Effectiveness of oral contraceptives will be affected by some medications including antibiotics. You should use an alternative form of birth control during the month in which these medications are prescribed.
Nausea & Vomiting
In the event of nausea and/or vomiting following surgery, do not take anything by mouth for at least an hour including the prescribed medicine. You should then sip on clear liquids or clear soda. You should sip slowly over a 15-minute period. When the nausea subsides, you can begin taking solid foods and the prescribed medicine.
- If numbness of the lip, chin, or tongue occurs there is no cause for alarm. As stated before surgery, this is usually temporary in nature. You should be aware that if your lip or tongue is numb, you could bite it and not feel the sensation. Please call our office if the condition persists longer than 48 hours.
- A slight elevation of temperature immediately following surgery is not uncommon. If the elevated temperature persists, notify the office. Tylenol or ibuprofen should be taken to reduce the fever.

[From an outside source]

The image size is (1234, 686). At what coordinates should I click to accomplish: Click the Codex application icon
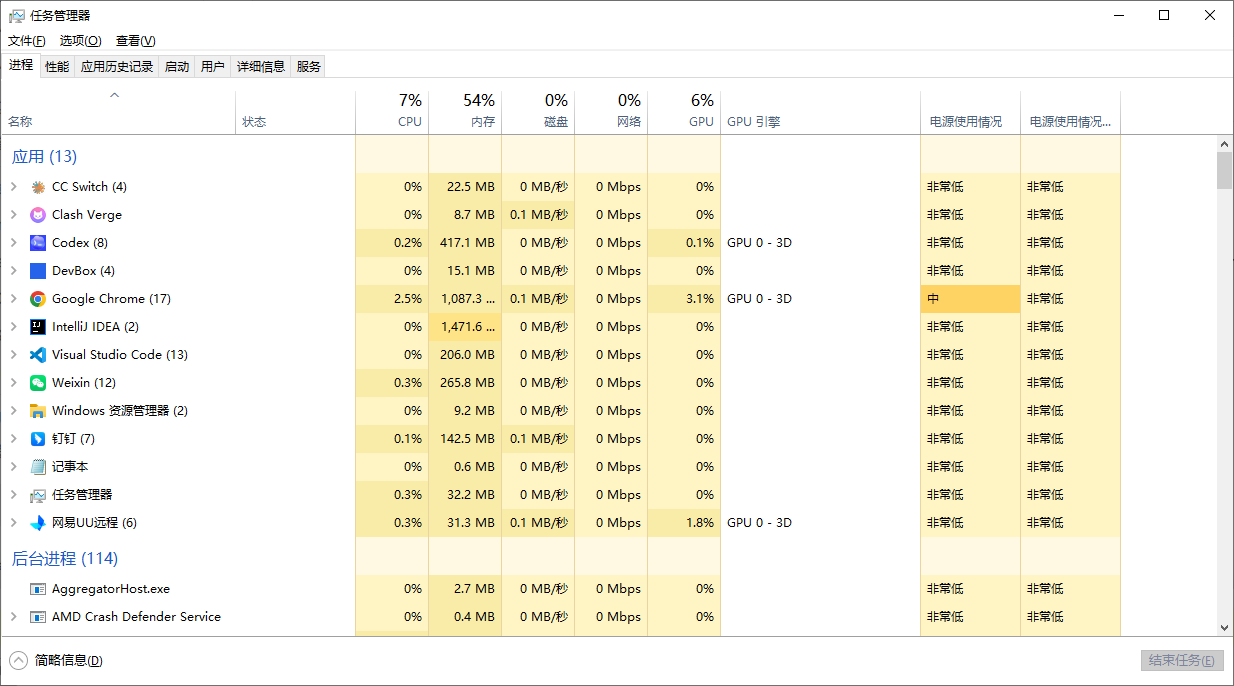(x=38, y=243)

- You should be careful going from the lying down position to standing. You were not able to eat or drink prior to surgery. Taking pain medications can make you dizzy. You could get light headed when you suddenly stand up. Before standing up, you should sit for one minute and then get up.
- Occasionally, patients may feel hard projections in the mouth with their tongue. They are not roots; they are the bony walls, which supported the tooth. These projections usually smooth out spontaneously. If discomfort persists, please call the office.
- If the corners of your mouth are stretched, they may dry out and crack. Your lips should be kept moist with an ointment such as Vaseline.
- Sore throats and pain when swallowing are not uncommon. The muscles get swollen. The normal act of swallowing can then become painful. This will subside in two to three days.
- Stiffness (trismus) of the jaw muscles may cause difficulty in opening your mouth for a few days following surgery. This is a normal post-operative event that will resolve in time.
Keep physical activities to a minimum immediately following surgery. If you are considering exercise, throbbing or bleeding may occur. If this occurs, you should discontinue exercising. Be aware that your normal nourishment intake is reduced. Exercise may weaken you. If you get light headed, stop exercising.
CAUTION: If you suddenly sit up or stand from a lying position, you may become dizzy. If you are lying down following surgery, make sure you sit for one minute before standing.
Sutures may be placed in the area of surgery to minimize post-operative bleeding and to help healing. Sometimes they become dislodged. This is no cause for alarm. Just remove the suture from your mouth and discard it. The sutures will generally dissolve in 2-5 days.
The pain and swelling should subside more and more each day following surgery. If your post-operative pain or swelling worsens or unusual symptoms occur, call the office for instructions.
There will be a cavity where the tooth was removed. The cavity will gradually fill in with new tissue over the next month. In the meantime, the area should be kept clean especially after meals with salt-water rinses or a toothbrush.
Your case is individual. No two mouths are alike. Do not accept well-intended advice from friends. Discuss your problem with the persons best able to effectively help you: your oral surgeon or your family dentist.
Brushing your teeth is okay just be gentle at the surgical sites.
If you are involved in regular exercise, be aware that your normal nourishment intake is reduced. Exercise may weaken you. If you get light headed, stop exercising.
After a few days you will feel fine and can resume your normal activities. If you have heavy bleeding, severe pain, continued swelling for two to three days, or a reaction to the medication, call the office immediately at Janesville Office Phone Number 608-756-8744 in Janesville or Monroe Office Phone Number 608-325-7177 in Monroe.